Problem to work on:
Can you render every line of the data below as a Markdown table with the columns Row and Line, numbering the rows in order and leaving out blank lines?

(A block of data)

◆ ◆ ◆ ◆ ◆

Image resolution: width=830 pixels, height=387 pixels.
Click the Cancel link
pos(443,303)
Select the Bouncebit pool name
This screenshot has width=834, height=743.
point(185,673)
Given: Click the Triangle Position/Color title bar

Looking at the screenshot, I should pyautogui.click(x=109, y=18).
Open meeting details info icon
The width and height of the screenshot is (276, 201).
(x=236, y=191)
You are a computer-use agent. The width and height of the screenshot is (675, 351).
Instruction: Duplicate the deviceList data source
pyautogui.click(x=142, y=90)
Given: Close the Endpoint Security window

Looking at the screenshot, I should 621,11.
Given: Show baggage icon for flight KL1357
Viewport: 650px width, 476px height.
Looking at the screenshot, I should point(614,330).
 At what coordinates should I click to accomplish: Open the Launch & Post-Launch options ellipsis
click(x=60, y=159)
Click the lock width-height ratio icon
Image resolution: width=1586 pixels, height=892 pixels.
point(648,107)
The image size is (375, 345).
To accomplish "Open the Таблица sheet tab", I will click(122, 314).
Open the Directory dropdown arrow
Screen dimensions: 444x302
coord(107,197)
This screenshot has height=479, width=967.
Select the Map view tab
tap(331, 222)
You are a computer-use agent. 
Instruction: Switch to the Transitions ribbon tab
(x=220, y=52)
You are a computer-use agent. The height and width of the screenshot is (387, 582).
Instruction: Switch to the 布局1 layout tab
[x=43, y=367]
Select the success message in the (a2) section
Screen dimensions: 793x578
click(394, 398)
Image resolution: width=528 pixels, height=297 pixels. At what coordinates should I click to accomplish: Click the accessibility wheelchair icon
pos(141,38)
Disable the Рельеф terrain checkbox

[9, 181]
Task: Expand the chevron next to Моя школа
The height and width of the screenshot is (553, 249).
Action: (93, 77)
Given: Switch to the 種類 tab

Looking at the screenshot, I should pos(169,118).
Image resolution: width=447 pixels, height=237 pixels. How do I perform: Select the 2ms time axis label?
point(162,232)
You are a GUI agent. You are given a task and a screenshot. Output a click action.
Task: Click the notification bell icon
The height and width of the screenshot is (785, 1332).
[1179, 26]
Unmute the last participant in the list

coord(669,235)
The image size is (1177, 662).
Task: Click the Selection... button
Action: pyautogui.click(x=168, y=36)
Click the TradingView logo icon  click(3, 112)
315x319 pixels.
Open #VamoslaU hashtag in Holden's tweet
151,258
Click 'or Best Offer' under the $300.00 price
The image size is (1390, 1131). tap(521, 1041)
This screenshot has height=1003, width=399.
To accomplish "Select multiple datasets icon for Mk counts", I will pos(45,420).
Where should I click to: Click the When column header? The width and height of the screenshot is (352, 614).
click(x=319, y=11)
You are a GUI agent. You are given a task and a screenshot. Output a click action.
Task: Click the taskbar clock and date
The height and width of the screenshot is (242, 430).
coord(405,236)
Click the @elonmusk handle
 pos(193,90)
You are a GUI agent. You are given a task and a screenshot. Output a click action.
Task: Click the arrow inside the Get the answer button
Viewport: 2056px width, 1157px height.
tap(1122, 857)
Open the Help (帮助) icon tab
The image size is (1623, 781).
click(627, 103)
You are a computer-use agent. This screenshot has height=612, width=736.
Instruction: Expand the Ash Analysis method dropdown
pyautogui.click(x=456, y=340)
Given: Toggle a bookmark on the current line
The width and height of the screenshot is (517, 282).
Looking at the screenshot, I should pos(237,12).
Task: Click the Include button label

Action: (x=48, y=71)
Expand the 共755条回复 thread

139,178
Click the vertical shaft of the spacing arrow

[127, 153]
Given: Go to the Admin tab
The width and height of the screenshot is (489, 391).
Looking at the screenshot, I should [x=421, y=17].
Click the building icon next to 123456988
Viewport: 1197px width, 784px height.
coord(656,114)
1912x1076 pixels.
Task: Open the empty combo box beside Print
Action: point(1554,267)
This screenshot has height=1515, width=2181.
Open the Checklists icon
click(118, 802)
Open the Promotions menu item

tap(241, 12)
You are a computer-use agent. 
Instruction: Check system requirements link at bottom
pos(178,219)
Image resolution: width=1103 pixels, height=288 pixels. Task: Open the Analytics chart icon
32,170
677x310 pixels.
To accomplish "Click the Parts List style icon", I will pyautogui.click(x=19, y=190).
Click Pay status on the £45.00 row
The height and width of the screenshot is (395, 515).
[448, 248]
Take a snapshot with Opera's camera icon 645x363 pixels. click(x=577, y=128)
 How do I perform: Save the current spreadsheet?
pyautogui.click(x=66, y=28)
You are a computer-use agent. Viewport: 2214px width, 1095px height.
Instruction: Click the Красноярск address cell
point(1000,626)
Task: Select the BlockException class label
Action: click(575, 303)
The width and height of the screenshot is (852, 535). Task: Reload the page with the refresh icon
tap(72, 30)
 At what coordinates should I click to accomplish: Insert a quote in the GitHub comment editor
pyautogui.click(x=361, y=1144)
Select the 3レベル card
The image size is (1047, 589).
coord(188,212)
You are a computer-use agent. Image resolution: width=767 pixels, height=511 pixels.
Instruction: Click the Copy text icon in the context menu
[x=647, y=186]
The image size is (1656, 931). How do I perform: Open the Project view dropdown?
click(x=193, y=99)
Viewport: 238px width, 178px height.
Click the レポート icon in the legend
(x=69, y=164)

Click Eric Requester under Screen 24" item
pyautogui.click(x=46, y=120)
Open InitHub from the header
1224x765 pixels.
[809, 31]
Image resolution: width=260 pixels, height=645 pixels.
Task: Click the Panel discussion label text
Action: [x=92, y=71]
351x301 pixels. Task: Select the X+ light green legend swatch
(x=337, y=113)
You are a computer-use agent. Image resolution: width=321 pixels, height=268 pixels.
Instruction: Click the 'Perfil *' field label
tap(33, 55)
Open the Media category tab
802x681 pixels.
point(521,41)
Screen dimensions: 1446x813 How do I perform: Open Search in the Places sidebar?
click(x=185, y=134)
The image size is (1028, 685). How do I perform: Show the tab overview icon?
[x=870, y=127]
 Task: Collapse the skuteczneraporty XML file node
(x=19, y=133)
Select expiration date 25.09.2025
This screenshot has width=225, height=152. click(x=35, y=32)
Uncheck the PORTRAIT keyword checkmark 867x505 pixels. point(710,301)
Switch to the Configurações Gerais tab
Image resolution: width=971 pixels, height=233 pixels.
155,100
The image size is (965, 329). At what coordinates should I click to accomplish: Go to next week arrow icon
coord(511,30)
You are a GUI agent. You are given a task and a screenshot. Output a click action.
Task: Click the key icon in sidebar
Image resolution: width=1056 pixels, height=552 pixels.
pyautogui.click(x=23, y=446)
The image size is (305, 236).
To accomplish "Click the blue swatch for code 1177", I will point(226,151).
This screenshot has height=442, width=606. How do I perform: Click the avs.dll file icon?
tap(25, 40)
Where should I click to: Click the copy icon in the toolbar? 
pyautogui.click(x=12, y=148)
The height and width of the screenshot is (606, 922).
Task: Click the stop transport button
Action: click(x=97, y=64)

◆ ◆ ◆ ◆ ◆

Solution to this exercise:
| Row | Line |
|---|---|
| 1 | Image resolution: width=830 pixels, height=387 pixels. |
| 2 | Click the Cancel link |
| 3 | pos(443,303) |
| 4 | Select the Bouncebit pool name |
| 5 | This screenshot has width=834, height=743. |
| 6 | point(185,673) |
| 7 | Given: Click the Triangle Position/Color title bar |
| 8 | Looking at the screenshot, I should pyautogui.click(x=109, y=18). |
| 9 | Open meeting details info icon |
| 10 | The width and height of the screenshot is (276, 201). |
| 11 | (x=236, y=191) |
| 12 | You are a computer-use agent. The width and height of the screenshot is (675, 351). |
| 13 | Instruction: Duplicate the deviceList data source |
| 14 | pyautogui.click(x=142, y=90) |
| 15 | Given: Close the Endpoint Security window |
| 16 | Looking at the screenshot, I should 621,11. |
| 17 | Given: Show baggage icon for flight KL1357 |
| 18 | Viewport: 650px width, 476px height. |
| 19 | Looking at the screenshot, I should point(614,330). |
| 20 |  At what coordinates should I click to accomplish: Open the Launch & Post-Launch options ellipsis |
| 21 | click(x=60, y=159) |
| 22 | Click the lock width-height ratio icon |
| 23 | Image resolution: width=1586 pixels, height=892 pixels. |
| 24 | point(648,107) |
| 25 | The image size is (375, 345). |
| 26 | To accomplish "Open the Таблица sheet tab", I will click(122, 314). |
| 27 | Open the Directory dropdown arrow |
| 28 | Screen dimensions: 444x302 |
| 29 | coord(107,197) |
| 30 | This screenshot has height=479, width=967. |
| 31 | Select the Map view tab |
| 32 | tap(331, 222) |
| 33 | You are a computer-use agent.  |
| 34 | Instruction: Switch to the Transitions ribbon tab |
| 35 | (x=220, y=52) |
| 36 | You are a computer-use agent. The height and width of the screenshot is (387, 582). |
| 37 | Instruction: Switch to the 布局1 layout tab |
| 38 | [x=43, y=367] |
| 39 | Select the success message in the (a2) section |
| 40 | Screen dimensions: 793x578 |
| 41 | click(394, 398) |
| 42 | Image resolution: width=528 pixels, height=297 pixels. At what coordinates should I click to accomplish: Click the accessibility wheelchair icon |
| 43 | pos(141,38) |
| 44 | Disable the Рельеф terrain checkbox |
| 45 | [9, 181] |
| 46 | Task: Expand the chevron next to Моя школа |
| 47 | The height and width of the screenshot is (553, 249). |
| 48 | Action: (93, 77) |
| 49 | Given: Switch to the 種類 tab |
| 50 | Looking at the screenshot, I should pos(169,118). |
| 51 | Image resolution: width=447 pixels, height=237 pixels. How do I perform: Select the 2ms time axis label? |
| 52 | point(162,232) |
| 53 | You are a GUI agent. You are given a task and a screenshot. Output a click action. |
| 54 | Task: Click the notification bell icon |
| 55 | The height and width of the screenshot is (785, 1332). |
| 56 | [1179, 26] |
| 57 | Unmute the last participant in the list |
| 58 | coord(669,235) |
| 59 | The image size is (1177, 662). |
| 60 | Task: Click the Selection... button |
| 61 | Action: pyautogui.click(x=168, y=36) |
| 62 | Click the TradingView logo icon  click(3, 112) |
| 63 | 315x319 pixels. |
| 64 | Open #VamoslaU hashtag in Holden's tweet |
| 65 | 151,258 |
| 66 | Click 'or Best Offer' under the $300.00 price |
| 67 | The image size is (1390, 1131). tap(521, 1041) |
| 68 | This screenshot has height=1003, width=399. |
| 69 | To accomplish "Select multiple datasets icon for Mk counts", I will pos(45,420). |
| 70 | Where should I click to: Click the When column header? The width and height of the screenshot is (352, 614). |
| 71 | click(x=319, y=11) |
| 72 | You are a GUI agent. You are given a task and a screenshot. Output a click action. |
| 73 | Task: Click the taskbar clock and date |
| 74 | The height and width of the screenshot is (242, 430). |
| 75 | coord(405,236) |
| 76 | Click the @elonmusk handle |
| 77 |  pos(193,90) |
| 78 | You are a GUI agent. You are given a task and a screenshot. Output a click action. |
| 79 | Task: Click the arrow inside the Get the answer button |
| 80 | Viewport: 2056px width, 1157px height. |
| 81 | tap(1122, 857) |
| 82 | Open the Help (帮助) icon tab |
| 83 | The image size is (1623, 781). |
| 84 | click(627, 103) |
| 85 | You are a computer-use agent. This screenshot has height=612, width=736. |
| 86 | Instruction: Expand the Ash Analysis method dropdown |
| 87 | pyautogui.click(x=456, y=340) |
| 88 | Given: Toggle a bookmark on the current line |
| 89 | The width and height of the screenshot is (517, 282). |
| 90 | Looking at the screenshot, I should pos(237,12). |
| 91 | Task: Click the Include button label |
| 92 | Action: (x=48, y=71) |
| 93 | Expand the 共755条回复 thread |
| 94 | 139,178 |
| 95 | Click the vertical shaft of the spacing arrow |
| 96 | [127, 153] |
| 97 | Given: Go to the Admin tab |
| 98 | The width and height of the screenshot is (489, 391). |
| 99 | Looking at the screenshot, I should [x=421, y=17]. |
| 100 | Click the building icon next to 123456988 |
| 101 | Viewport: 1197px width, 784px height. |
| 102 | coord(656,114) |
| 103 | 1912x1076 pixels. |
| 104 | Task: Open the empty combo box beside Print |
| 105 | Action: point(1554,267) |
| 106 | This screenshot has height=1515, width=2181. |
| 107 | Open the Checklists icon |
| 108 | click(118, 802) |
| 109 | Open the Promotions menu item |
| 110 | tap(241, 12) |
| 111 | You are a computer-use agent.  |
| 112 | Instruction: Check system requirements link at bottom |
| 113 | pos(178,219) |
| 114 | Image resolution: width=1103 pixels, height=288 pixels. Task: Open the Analytics chart icon |
| 115 | 32,170 |
| 116 | 677x310 pixels. |
| 117 | To accomplish "Click the Parts List style icon", I will pyautogui.click(x=19, y=190). |
| 118 | Click Pay status on the £45.00 row |
| 119 | The height and width of the screenshot is (395, 515). |
| 120 | [448, 248] |
| 121 | Take a snapshot with Opera's camera icon 645x363 pixels. click(x=577, y=128) |
| 122 |  How do I perform: Save the current spreadsheet? |
| 123 | pyautogui.click(x=66, y=28) |
| 124 | You are a computer-use agent. Viewport: 2214px width, 1095px height. |
| 125 | Instruction: Click the Красноярск address cell |
| 126 | point(1000,626) |
| 127 | Task: Select the BlockException class label |
| 128 | Action: click(575, 303) |
| 129 | The width and height of the screenshot is (852, 535). Task: Reload the page with the refresh icon |
| 130 | tap(72, 30) |
| 131 |  At what coordinates should I click to accomplish: Insert a quote in the GitHub comment editor |
| 132 | pyautogui.click(x=361, y=1144) |
| 133 | Select the 3レベル card |
| 134 | The image size is (1047, 589). |
| 135 | coord(188,212) |
| 136 | You are a computer-use agent. Image resolution: width=767 pixels, height=511 pixels. |
| 137 | Instruction: Click the Copy text icon in the context menu |
| 138 | [x=647, y=186] |
| 139 | The image size is (1656, 931). How do I perform: Open the Project view dropdown? |
| 140 | click(x=193, y=99) |
| 141 | Viewport: 238px width, 178px height. |
| 142 | Click the レポート icon in the legend |
| 143 | (x=69, y=164) |
| 144 | Click Eric Requester under Screen 24" item |
| 145 | pyautogui.click(x=46, y=120) |
| 146 | Open InitHub from the header |
| 147 | 1224x765 pixels. |
| 148 | [809, 31] |
| 149 | Image resolution: width=260 pixels, height=645 pixels. |
| 150 | Task: Click the Panel discussion label text |
| 151 | Action: [x=92, y=71] |
| 152 | 351x301 pixels. Task: Select the X+ light green legend swatch |
| 153 | (x=337, y=113) |
| 154 | You are a computer-use agent. Image resolution: width=321 pixels, height=268 pixels. |
| 155 | Instruction: Click the 'Perfil *' field label |
| 156 | tap(33, 55) |
| 157 | Open the Media category tab |
| 158 | 802x681 pixels. |
| 159 | point(521,41) |
| 160 | Screen dimensions: 1446x813 How do I perform: Open Search in the Places sidebar? |
| 161 | click(x=185, y=134) |
| 162 | The image size is (1028, 685). How do I perform: Show the tab overview icon? |
| 163 | [x=870, y=127] |
| 164 |  Task: Collapse the skuteczneraporty XML file node |
| 165 | (x=19, y=133) |
| 166 | Select expiration date 25.09.2025 |
| 167 | This screenshot has width=225, height=152. click(x=35, y=32) |
| 168 | Uncheck the PORTRAIT keyword checkmark 867x505 pixels. point(710,301) |
| 169 | Switch to the Configurações Gerais tab |
| 170 | Image resolution: width=971 pixels, height=233 pixels. |
| 171 | 155,100 |
| 172 | The image size is (965, 329). At what coordinates should I click to accomplish: Go to next week arrow icon |
| 173 | coord(511,30) |
| 174 | You are a GUI agent. You are given a task and a screenshot. Output a click action. |
| 175 | Task: Click the key icon in sidebar |
| 176 | Image resolution: width=1056 pixels, height=552 pixels. |
| 177 | pyautogui.click(x=23, y=446) |
| 178 | The image size is (305, 236). |
| 179 | To accomplish "Click the blue swatch for code 1177", I will point(226,151). |
| 180 | This screenshot has height=442, width=606. How do I perform: Click the avs.dll file icon? |
| 181 | tap(25, 40) |
| 182 | Where should I click to: Click the copy icon in the toolbar?  |
| 183 | pyautogui.click(x=12, y=148) |
| 184 | The height and width of the screenshot is (606, 922). |
| 185 | Task: Click the stop transport button |
| 186 | Action: click(x=97, y=64) |